Ex-Bundestrainer analysiert die deutschen Spiele und freut sich über tolle Basketball-Werbung

Bauermanns EM-Kolumne: Weltklasse-Wagner und was ein klarer deutscher Vorteil ist

Stützen im deutschen Team: Franz Wagner, Dennis Schröder, Maodo Lo (v.l.n.r.).

Stützen im deutschen Team: Franz Wagner, Dennis Schröder, Maodo Lo (v.l.n.r.). picture alliance (3)

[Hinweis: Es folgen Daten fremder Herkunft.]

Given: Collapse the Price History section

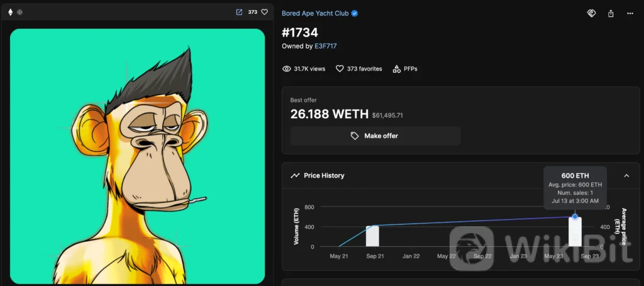Looking at the screenshot, I should coord(626,176).
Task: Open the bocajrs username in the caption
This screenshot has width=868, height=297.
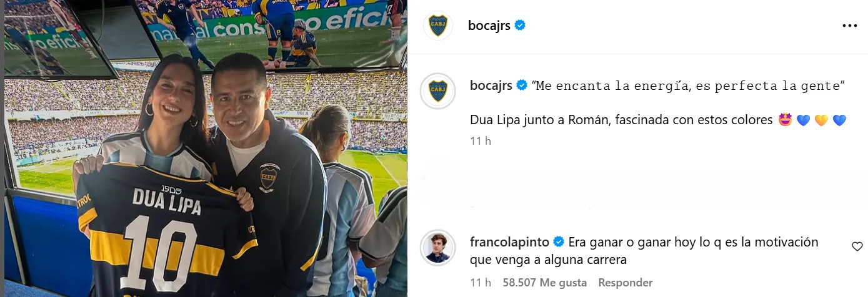Action: [x=491, y=86]
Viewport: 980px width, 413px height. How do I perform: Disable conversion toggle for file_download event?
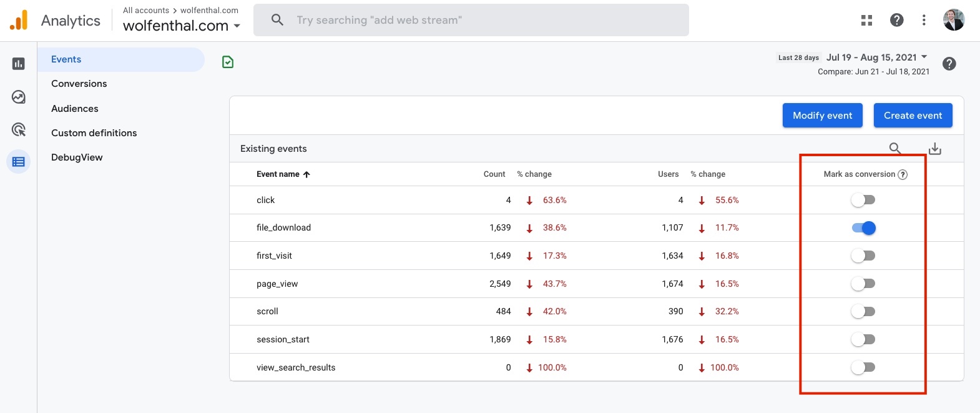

Es gibt nach diesem tollen Basketball-Nachmittag in Köln drei Gewinner und einen sehr unglücklichen Verlierer - das bewundernswert kämpfende litauische Team. Der erste Gewinner ist natürlich die deutsche Nationalmannschaft, die sich diesen Sieg hart erarbeitet, aber in Schlüsselmomenten auch enorme individuelle Klasse bewiesen hat - dazu später mehr. Der zweite Gewinner ist der Basketball. Diese Europameisterschaft wird auf extrem hohem Niveau gespielt, wobei wir erst in der Vorrunde sind. Es gibt so viele enge, hochklassige Spiele, das war in meiner Erinnerung zuvor bei einer EM so noch nie der Fall.

Der dritte Sieger sind die Zuschauer, auch vor den Bildschirmen. Magenta Sport macht einen hervorragenden Job mit starken Kommentatoren und Experten. Man hat auch zu Hause das Gefühl, ganz nah dran zu sein. Die 18.000 Zuschauer in der Kölner Arena haben ein sensationelles Spiel erlebt, auch noch mit positivem Ausgang für das deutsche Team. Das war allerbeste Werbung für den Basketball, gerade auch in Deutschland.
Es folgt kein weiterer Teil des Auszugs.